** begin AVAILABLE RECORDS **

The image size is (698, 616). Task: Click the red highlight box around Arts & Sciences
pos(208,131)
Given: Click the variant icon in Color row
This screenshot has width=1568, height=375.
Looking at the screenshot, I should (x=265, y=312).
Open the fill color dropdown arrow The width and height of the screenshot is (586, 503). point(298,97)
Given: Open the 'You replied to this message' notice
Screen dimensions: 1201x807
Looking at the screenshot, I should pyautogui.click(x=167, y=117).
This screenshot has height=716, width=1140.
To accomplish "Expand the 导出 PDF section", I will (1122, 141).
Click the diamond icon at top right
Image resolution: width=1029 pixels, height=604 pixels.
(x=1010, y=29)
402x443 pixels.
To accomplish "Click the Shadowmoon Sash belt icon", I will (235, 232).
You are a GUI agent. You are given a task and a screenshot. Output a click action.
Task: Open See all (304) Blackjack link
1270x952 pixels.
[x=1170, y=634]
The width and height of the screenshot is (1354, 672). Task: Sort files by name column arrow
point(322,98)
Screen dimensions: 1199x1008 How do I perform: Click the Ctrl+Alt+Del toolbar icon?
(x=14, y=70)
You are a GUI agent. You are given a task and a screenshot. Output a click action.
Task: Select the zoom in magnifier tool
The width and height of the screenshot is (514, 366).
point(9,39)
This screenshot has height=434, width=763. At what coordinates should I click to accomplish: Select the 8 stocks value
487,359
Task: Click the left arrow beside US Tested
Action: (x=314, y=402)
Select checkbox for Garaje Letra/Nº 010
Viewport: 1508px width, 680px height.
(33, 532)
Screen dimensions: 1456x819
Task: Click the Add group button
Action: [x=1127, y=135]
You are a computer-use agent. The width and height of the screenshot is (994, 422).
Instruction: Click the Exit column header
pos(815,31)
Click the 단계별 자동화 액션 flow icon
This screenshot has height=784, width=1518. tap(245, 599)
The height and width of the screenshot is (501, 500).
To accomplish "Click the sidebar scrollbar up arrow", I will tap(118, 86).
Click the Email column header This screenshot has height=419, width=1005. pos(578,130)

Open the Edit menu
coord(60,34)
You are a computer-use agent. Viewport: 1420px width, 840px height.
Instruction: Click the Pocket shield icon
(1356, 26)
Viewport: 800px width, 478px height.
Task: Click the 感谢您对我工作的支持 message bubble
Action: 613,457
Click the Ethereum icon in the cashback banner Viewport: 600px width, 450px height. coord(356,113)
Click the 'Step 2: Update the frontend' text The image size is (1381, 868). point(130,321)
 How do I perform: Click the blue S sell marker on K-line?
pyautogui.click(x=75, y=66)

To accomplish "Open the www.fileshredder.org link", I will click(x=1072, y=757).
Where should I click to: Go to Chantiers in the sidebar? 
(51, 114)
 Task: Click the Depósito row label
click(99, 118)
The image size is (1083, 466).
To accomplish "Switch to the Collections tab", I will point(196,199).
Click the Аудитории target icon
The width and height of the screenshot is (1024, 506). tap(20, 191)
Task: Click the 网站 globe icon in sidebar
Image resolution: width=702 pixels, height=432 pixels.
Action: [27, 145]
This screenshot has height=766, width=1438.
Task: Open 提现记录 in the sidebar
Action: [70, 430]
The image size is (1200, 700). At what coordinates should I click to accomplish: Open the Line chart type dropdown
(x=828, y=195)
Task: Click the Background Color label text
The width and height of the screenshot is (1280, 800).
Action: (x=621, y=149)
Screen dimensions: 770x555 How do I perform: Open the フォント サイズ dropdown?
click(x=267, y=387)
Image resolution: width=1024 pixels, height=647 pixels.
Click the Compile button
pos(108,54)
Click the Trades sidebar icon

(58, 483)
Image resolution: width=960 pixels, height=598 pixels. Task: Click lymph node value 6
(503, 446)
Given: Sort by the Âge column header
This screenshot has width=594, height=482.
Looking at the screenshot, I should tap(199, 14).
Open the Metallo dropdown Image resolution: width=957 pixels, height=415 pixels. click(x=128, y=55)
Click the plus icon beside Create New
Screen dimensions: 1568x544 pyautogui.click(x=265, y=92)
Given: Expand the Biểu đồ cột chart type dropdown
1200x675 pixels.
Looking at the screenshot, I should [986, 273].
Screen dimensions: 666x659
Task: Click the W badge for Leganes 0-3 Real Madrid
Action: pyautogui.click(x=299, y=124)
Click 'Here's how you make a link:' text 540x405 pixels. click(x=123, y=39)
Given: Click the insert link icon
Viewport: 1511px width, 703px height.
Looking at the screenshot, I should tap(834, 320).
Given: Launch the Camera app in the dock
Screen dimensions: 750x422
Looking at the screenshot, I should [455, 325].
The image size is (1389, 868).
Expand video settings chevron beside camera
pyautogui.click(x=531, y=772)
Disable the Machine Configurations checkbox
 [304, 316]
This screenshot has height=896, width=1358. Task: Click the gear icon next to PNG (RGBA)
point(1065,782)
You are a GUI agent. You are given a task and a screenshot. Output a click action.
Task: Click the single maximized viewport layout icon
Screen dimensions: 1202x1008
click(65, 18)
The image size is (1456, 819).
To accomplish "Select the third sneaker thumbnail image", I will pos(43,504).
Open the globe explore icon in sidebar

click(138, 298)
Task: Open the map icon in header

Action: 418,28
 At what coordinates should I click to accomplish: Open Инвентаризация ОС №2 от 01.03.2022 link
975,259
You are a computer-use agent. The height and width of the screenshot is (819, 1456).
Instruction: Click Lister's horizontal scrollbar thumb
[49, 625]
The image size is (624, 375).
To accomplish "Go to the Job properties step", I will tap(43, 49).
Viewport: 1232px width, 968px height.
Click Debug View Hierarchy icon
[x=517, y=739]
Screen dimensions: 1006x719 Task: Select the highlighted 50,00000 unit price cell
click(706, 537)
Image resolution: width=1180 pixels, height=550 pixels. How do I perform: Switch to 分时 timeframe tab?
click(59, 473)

** end AVAILABLE RECORDS **

** BRIEF **
Copy the items above exactly, starting at the first line and ending after the line containing "Looking at the screenshot, I should (x=265, y=312).".

** RESULT OF THIS EXERCISE **
The image size is (698, 616). Task: Click the red highlight box around Arts & Sciences
pos(208,131)
Given: Click the variant icon in Color row
This screenshot has width=1568, height=375.
Looking at the screenshot, I should (x=265, y=312).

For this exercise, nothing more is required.